Figure 1.
A standardized reporter library uncovers splicing regulatory information encoded within introns.
A) Overview of the reporter approach for studying splicing mediated gene expression regulation. Intron insertion cassettes were constructed in-vitro, each comprised of a selection marker (URA3), a constitutive promoter, the first 195 nucleotides (nt) of the YFP gene, and one of 240 native S. cerevisiae introns followed by an additional 60 nt of the YFP gene. Each insertion cassette was transformed into the genome of a master strain which contained a promoter-less YFP gene, thus creating an in-vivo intron-reporter yeast library (YiFP). Culture growth and YFP expression levels of each variant in the library were monitored using a micro-plate reader. B) All strains in the YiFP reporter library grew similarly. C) However, each intron conferred unique YFP expression levels. D) Each strain's average expression levels, YiFP(i), were compared to that of an intron-less reference strain, YFP(wt), to get an assessment of “splicing efficiency”. YiFP strains whose YFP levels did not pass the detection limit were considered as “non-spliced” (marked with circles). Error bars represent ±1 SD from four independent experiments. E) Splicing efficiency of ribosomal and non-ribosomal protein genes (RPGs) is distributed in a similar manner. F) Analysis of YFP expression at the single cell level (using automated microscopic imaging) validated splicing efficiency measurements of spliced introns (inset graph, r = 0.94), and enabled assessment of splicing efficiency noise in a population. Noise is represented by the (squared) YFP expression coefficient of variation (CV2), i.e. the variance (σ2) normalized by the squared mean YFP expression (μ2), for each intron strain as determined using microscopic imaging analysis. Gene names of introns that presented noise higher (red) or lower (blue) than normal are indicated (outliers of linear regression; p<0.1). G) Splicing efficiency in a synthetic context is robust to environmental change. Yeast were grown in several stress conditions (Amino acid starvation, Rapamycin, 1M KCl) known to affect the splicing machinery. Error bars represent ±1 SD from three independent experiments.
Figure 2.
Sequence motifs function “out of context”.

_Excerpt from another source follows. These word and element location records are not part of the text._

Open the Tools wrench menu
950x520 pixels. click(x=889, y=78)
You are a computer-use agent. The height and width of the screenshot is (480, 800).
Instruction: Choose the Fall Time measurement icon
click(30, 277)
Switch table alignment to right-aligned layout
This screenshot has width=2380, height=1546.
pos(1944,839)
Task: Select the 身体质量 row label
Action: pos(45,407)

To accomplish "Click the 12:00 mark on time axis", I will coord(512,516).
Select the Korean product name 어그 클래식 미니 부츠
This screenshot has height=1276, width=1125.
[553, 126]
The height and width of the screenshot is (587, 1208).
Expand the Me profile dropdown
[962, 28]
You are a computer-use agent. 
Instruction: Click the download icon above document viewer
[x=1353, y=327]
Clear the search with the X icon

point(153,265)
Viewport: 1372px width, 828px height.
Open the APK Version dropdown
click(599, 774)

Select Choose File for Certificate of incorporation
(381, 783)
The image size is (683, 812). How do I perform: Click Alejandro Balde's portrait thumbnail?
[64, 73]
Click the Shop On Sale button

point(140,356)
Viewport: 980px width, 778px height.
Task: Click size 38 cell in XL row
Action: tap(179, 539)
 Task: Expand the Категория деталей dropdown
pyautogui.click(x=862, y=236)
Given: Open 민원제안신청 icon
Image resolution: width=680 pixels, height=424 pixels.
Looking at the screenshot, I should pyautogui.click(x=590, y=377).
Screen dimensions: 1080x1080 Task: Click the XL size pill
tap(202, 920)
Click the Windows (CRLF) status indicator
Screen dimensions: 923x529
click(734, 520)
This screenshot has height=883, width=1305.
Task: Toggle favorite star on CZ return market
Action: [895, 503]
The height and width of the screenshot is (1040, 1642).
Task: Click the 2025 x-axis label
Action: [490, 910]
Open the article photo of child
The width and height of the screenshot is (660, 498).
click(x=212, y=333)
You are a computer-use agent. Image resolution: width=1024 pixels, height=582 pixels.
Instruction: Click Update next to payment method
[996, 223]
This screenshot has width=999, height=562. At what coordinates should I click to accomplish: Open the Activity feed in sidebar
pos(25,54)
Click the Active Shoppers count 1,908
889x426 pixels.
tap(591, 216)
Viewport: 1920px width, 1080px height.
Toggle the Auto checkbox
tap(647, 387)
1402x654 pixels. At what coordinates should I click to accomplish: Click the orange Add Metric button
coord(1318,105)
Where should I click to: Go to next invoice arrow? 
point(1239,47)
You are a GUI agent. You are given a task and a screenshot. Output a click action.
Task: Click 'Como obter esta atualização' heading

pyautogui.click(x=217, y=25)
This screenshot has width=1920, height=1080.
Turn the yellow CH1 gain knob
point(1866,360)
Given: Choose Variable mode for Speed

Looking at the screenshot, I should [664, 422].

A) Motifs associated with splicing efficiency were revealed by comparing intron sequences of high and low expressing YiFP strains. Examples of five enhancers (enrichment p<3.4e-4) and silencers (p<4e-4) are shown. B) The novel motifs were enriched in proximity to intron ends. Enrichment of motifs in introns compared to a randomized/permutated version of the motifs that maintain their properties (blue line, Materials and methods) is presented in respect to distance from 5′- or 3′ Splice Site (SS) (top and bottom, respectively). Positions significantly enriched or deprived of motifs are marked in red and green, respectively. C) Reporter YFP expression is decreased upon exchange of an enhancer to a silencer motif in two independent intron strains. Mean YFP expression was calculated for triplicates of the two intron library strains (YGL076C- p = 0.02, and YDL064W- p = 0.2). Average expression of each mutated motif strain is shown in comparison to that of the natural intron harboring YiFP strain (100%). Numbers inset in bars indicate the mean YFP expression level (non-relative).
Figure 3.
The exonic context of introns is a major regulatory determinant of gene expression.
A) Profiles of the correlation of GC content (top) and local mRNA folding energy (bottom) around the 5′SS and 3′SS with YiFP expression levels identified these features as determinants affecting gene expression. Sliding window sizes are 50 nt for GC content and 40 nt for folding energy. B) Ten introns were inserted into a stronger folding location in the YFP to test this feature's effect on gene expression. C) Introns inserted into a location within the YFP reporter with stronger folding (blue) confer lower expression levels. Averages of three independent experiments are presented (paired t test p = 8.3e-03).
Figure 4.
Modeling intron features uncovers design principles and allows the prediction of gene expression in a synthetic system.
A) Sequence based predictor of gene expression assembly process: In every iteration the feature contributing the highest correlation to the reporter expression measurements was added. The first eight features and their description are presented. B) Bar diagram of the predictor's cumulative correlation with expression levels of YiFP variants as a function of the number of added features. C) A predictor function based on 3, 13, or 38 features was able to explain 49%, 77% and 90% of gene expression variation, respectively. (for 13 features: p<2.2e-16; empirical p<5e-03); D) Cross validation of the predictor assembly method using training and test sets, with 80% and 20% of introns respectively, demonstrated a predictive power of 50% (for >15 features: 0.37<r<0.5; p<3.6e-02). E) A new predictor assembled using strains with introns inserted to several locations in the YFP maintains 80% of the model's predictive power (r = 0.38; p = 0.036), suggesting that although some of the regulatory splicing information is not located in intronic regions, our methodology is able to predict intron regulation under several exon contexts.